* GOAL
Update the entries below by replacing every occurrence of "computer-use agent" with "screen-control agent", leaving everything else unchanged, and write out all the lines again.

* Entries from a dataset
════

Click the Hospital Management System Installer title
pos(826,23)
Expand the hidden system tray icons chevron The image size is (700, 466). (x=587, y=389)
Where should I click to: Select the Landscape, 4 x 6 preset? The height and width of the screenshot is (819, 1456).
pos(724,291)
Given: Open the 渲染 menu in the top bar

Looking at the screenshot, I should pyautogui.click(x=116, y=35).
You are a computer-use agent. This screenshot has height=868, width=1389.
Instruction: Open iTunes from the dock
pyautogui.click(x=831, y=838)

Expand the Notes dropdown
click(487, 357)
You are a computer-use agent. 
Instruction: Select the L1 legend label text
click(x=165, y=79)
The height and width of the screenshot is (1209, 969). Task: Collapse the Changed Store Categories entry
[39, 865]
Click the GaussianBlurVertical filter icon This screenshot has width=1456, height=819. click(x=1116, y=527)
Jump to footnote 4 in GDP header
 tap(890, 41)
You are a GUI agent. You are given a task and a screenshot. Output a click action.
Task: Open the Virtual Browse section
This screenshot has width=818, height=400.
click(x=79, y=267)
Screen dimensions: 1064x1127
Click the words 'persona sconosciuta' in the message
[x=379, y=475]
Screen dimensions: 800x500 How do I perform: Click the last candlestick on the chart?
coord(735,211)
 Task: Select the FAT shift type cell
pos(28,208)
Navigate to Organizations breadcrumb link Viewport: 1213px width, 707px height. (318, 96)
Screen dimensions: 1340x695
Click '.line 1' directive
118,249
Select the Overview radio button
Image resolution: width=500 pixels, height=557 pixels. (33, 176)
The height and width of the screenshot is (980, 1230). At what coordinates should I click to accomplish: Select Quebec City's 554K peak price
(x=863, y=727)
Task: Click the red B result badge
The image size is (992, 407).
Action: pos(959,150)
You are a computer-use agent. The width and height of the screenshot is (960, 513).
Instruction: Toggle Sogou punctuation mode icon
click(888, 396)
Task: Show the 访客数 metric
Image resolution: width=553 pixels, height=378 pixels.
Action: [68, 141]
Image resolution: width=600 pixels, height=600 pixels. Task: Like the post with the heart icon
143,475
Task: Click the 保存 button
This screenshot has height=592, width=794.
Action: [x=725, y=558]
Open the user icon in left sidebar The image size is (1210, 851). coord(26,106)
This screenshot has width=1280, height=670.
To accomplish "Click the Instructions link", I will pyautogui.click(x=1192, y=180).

════

* COMPLETED EXERCISE
Click the Hospital Management System Installer title
pos(826,23)
Expand the hidden system tray icons chevron The image size is (700, 466). (x=587, y=389)
Where should I click to: Select the Landscape, 4 x 6 preset? The height and width of the screenshot is (819, 1456).
pos(724,291)
Given: Open the 渲染 menu in the top bar

Looking at the screenshot, I should pyautogui.click(x=116, y=35).
You are a screen-control agent. This screenshot has height=868, width=1389.
Instruction: Open iTunes from the dock
pyautogui.click(x=831, y=838)

Expand the Notes dropdown
click(487, 357)
You are a screen-control agent. 
Instruction: Select the L1 legend label text
click(x=165, y=79)
The height and width of the screenshot is (1209, 969). Task: Collapse the Changed Store Categories entry
[39, 865]
Click the GaussianBlurVertical filter icon This screenshot has width=1456, height=819. click(x=1116, y=527)
Jump to footnote 4 in GDP header
 tap(890, 41)
You are a GUI agent. You are given a task and a screenshot. Output a click action.
Task: Open the Virtual Browse section
This screenshot has width=818, height=400.
click(x=79, y=267)
Screen dimensions: 1064x1127
Click the words 'persona sconosciuta' in the message
[x=379, y=475]
Screen dimensions: 800x500 How do I perform: Click the last candlestick on the chart?
coord(735,211)
 Task: Select the FAT shift type cell
pos(28,208)
Navigate to Organizations breadcrumb link Viewport: 1213px width, 707px height. (318, 96)
Screen dimensions: 1340x695
Click '.line 1' directive
118,249
Select the Overview radio button
Image resolution: width=500 pixels, height=557 pixels. (33, 176)
The height and width of the screenshot is (980, 1230). At what coordinates should I click to accomplish: Select Quebec City's 554K peak price
(x=863, y=727)
Task: Click the red B result badge
The image size is (992, 407).
Action: pos(959,150)
You are a screen-control agent. The width and height of the screenshot is (960, 513).
Instruction: Toggle Sogou punctuation mode icon
click(888, 396)
Task: Show the 访客数 metric
Image resolution: width=553 pixels, height=378 pixels.
Action: [68, 141]
Image resolution: width=600 pixels, height=600 pixels. Task: Like the post with the heart icon
143,475
Task: Click the 保存 button
This screenshot has height=592, width=794.
Action: [x=725, y=558]
Open the user icon in left sidebar The image size is (1210, 851). coord(26,106)
This screenshot has width=1280, height=670.
To accomplish "Click the Instructions link", I will pyautogui.click(x=1192, y=180).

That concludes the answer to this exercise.